** Begin **

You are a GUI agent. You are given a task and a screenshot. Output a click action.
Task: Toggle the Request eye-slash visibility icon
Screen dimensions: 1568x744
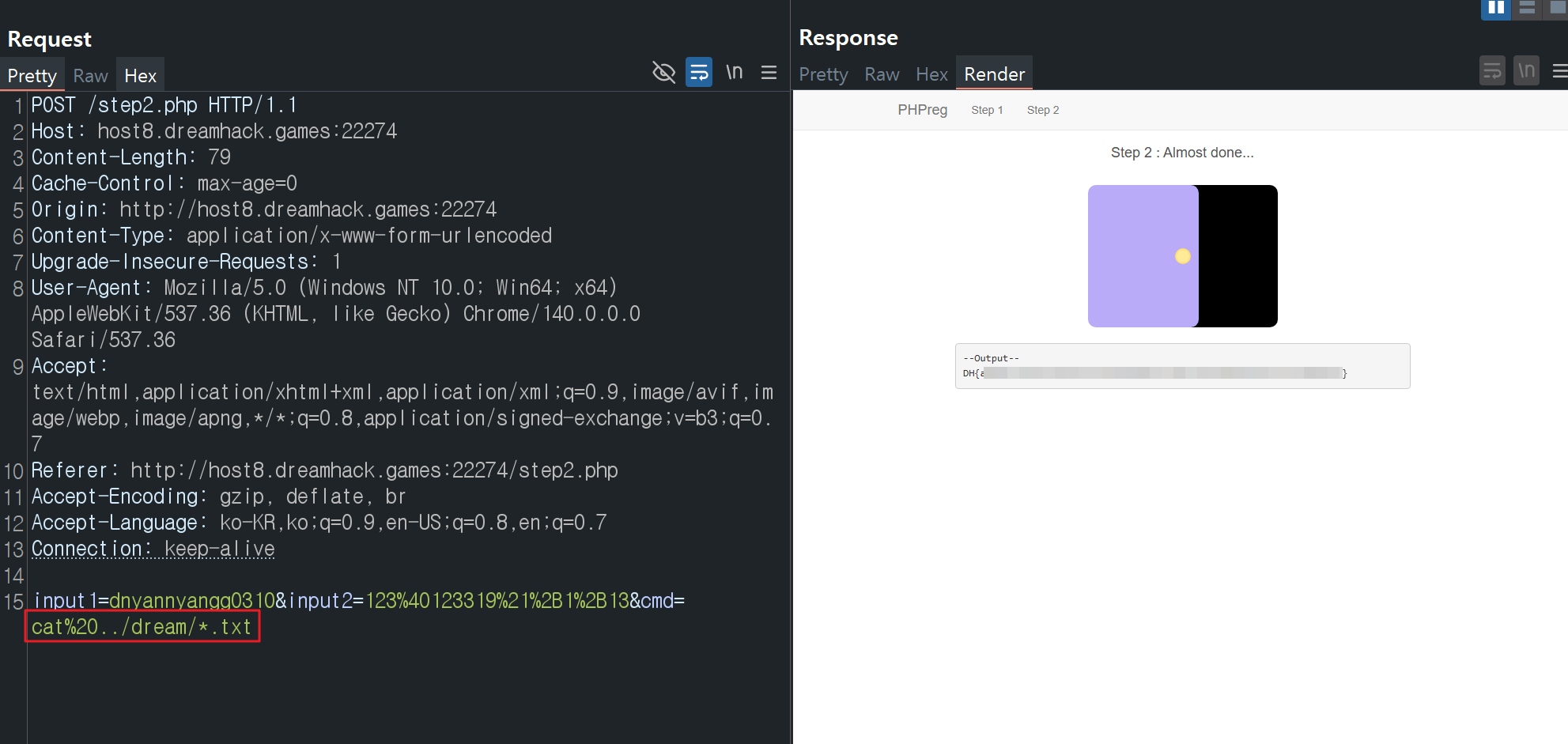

** End **
** Begin **

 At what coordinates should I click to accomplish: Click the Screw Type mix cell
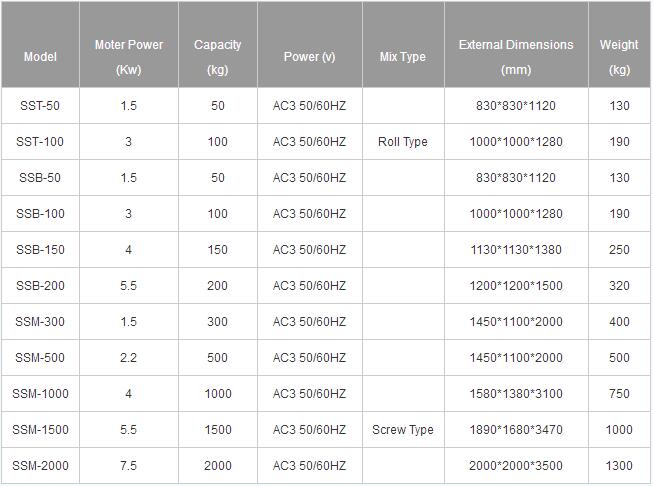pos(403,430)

** End **

STATED TASK ▸
Repeat, word for word, the lines of the items starting at the line containing "You are a GUI" and ending at the line containing "Screen dimensions: 1568x744".

COMPLETED TASK ▸
You are a GUI agent. You are given a task and a screenshot. Output a click action.
Task: Toggle the Request eye-slash visibility icon
Screen dimensions: 1568x744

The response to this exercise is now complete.